Sayfa Alıntısı
■ ■ ■ ■ ■ ■ ■
Yakın tarihimizdeki bir eşik ise AKP-MHP iktidarının kürtajı yasaklama girişimi, ama hiç beklenmedik bir tepki ile karşılaştılar. Kadınlarla hep beraber sokaklardaydık. O yasaya geçit vermedik. Gezi direnişi zamanına denk gelen direnişler de öyleydi. Gezi direnişinde de burada mor çadırlar kurdular. Hem parktaki erkek egemenliğine karşı, hem bir bütün olarak patriarkal devlete karşı burada bu mücadelenin bir parçası oldular. Bunların hepsi birikiyor. Sonra Kürt kadın hareketinin eşit temsiliyet, eşbaşkanlık ısrarı, onun için mücadelesi ve bunu kabul ettirmiş olması…İlk başta çok tartışılmıştı, şuan ise hayata geçirildi. Bunun ne kadar önemli bir şey olduğu hem Meclis’te hem sokakta hem de bütün örgütlenmelerde görülüyor. Artık Meclis kadınlar için, feminist, bağımsız, Kürt kadın hareketi için bir sonuç, bir mevzi falan değil, o da mücadelenin bir parçası. Orada da mücadele edeceğiz ama biliyoruz ki kazanımlar sokakta mücadeleyle elde edilir. Kadın hareketi, Kürt özgürlük hareketi de, Kürt kadın hareketi de, feminist kadın hareketi de bunu yaşayarak deneyimleyerek biliyor. Bu şekilde mücadele ederek kazanımlarımızı koruyacağız, yeni kazanımlar için mücadeleler bizi bekliyor.
■ ■ ■ ■ ■ ■ ■
Bir veri bloğu:
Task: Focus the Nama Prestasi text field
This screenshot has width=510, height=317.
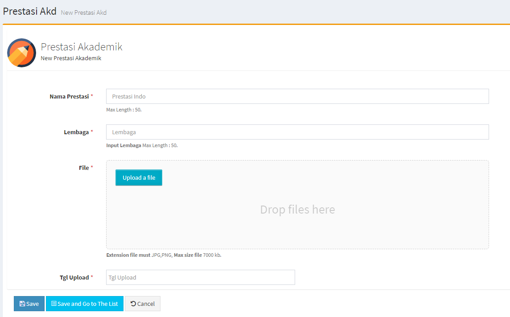Action: 297,96
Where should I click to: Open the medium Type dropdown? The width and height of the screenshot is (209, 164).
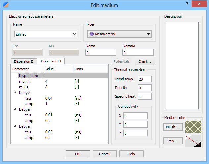point(149,34)
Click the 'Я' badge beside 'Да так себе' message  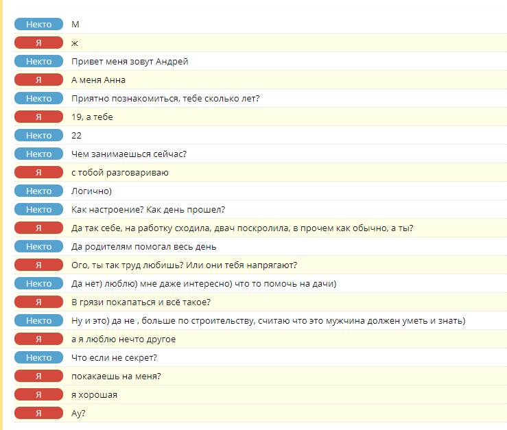(39, 228)
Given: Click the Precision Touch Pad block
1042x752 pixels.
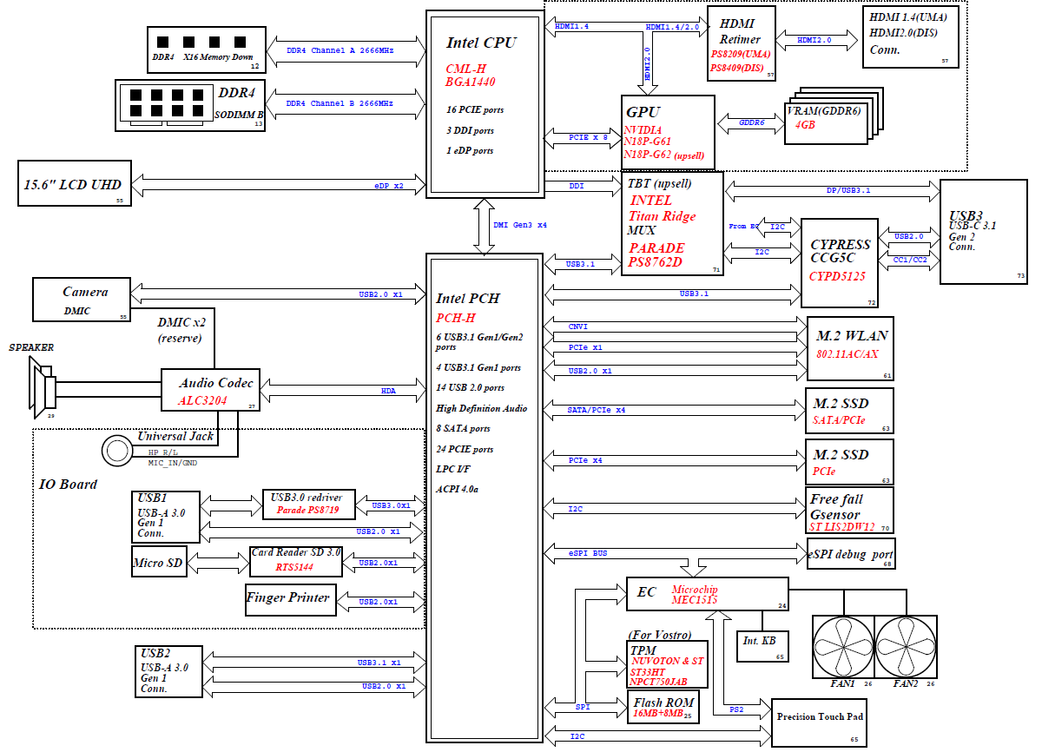Looking at the screenshot, I should (x=821, y=722).
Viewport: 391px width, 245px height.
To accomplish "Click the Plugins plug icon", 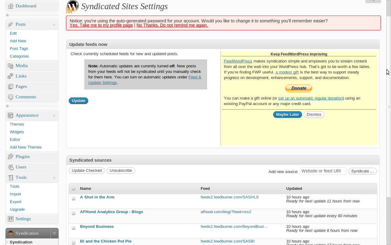I will [x=11, y=157].
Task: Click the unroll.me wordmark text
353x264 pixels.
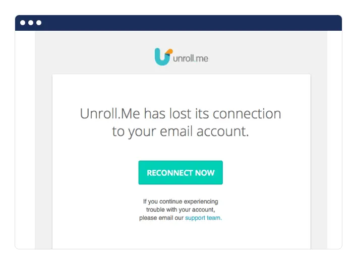Action: point(191,58)
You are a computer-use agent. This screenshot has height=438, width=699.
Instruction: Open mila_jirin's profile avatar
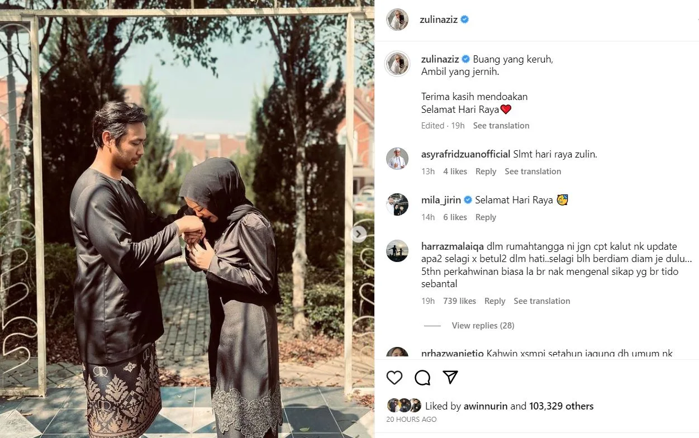tap(397, 204)
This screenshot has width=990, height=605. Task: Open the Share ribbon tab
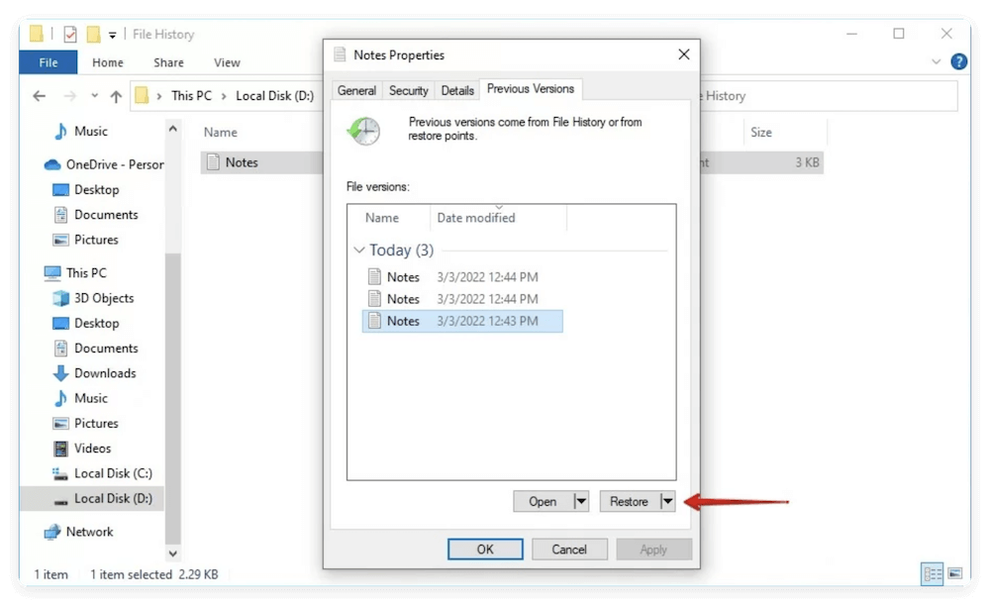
■ ■ ■ ■ ■ ■ ■
Yazılı Problem 1
Kadın hareketini anlatan alıntıya göre, Gezi direnişi sırasında parkta ne kurulmuştur?
Yazılı Problem 2
Listede "You are a computer-use" ifadesini içeren satırdan listenin sonuna kadar uzanan satırların hepsini, boş satırları atlayarak "Sıra" ve "Satır" sütunlarından oluşan bir Markdown tablosu biçiminde düzenleyiniz. Resimleri yanıta dahil etmeyiniz.
Alıntı ile liste birbirinden bağımsızdır.

Görev Sonucu 1
Mor çadırlar kurulmuştur.

Görev Sonucu 2
| Sıra | Satır |
|---|---|
| 1 | You are a computer-use agent. This screenshot has height=438, width=699. |
| 2 | Instruction: Open mila_jirin's profile avatar |
| 3 | tap(397, 204) |
| 4 | This screenshot has width=990, height=605. Task: Open the Share ribbon tab |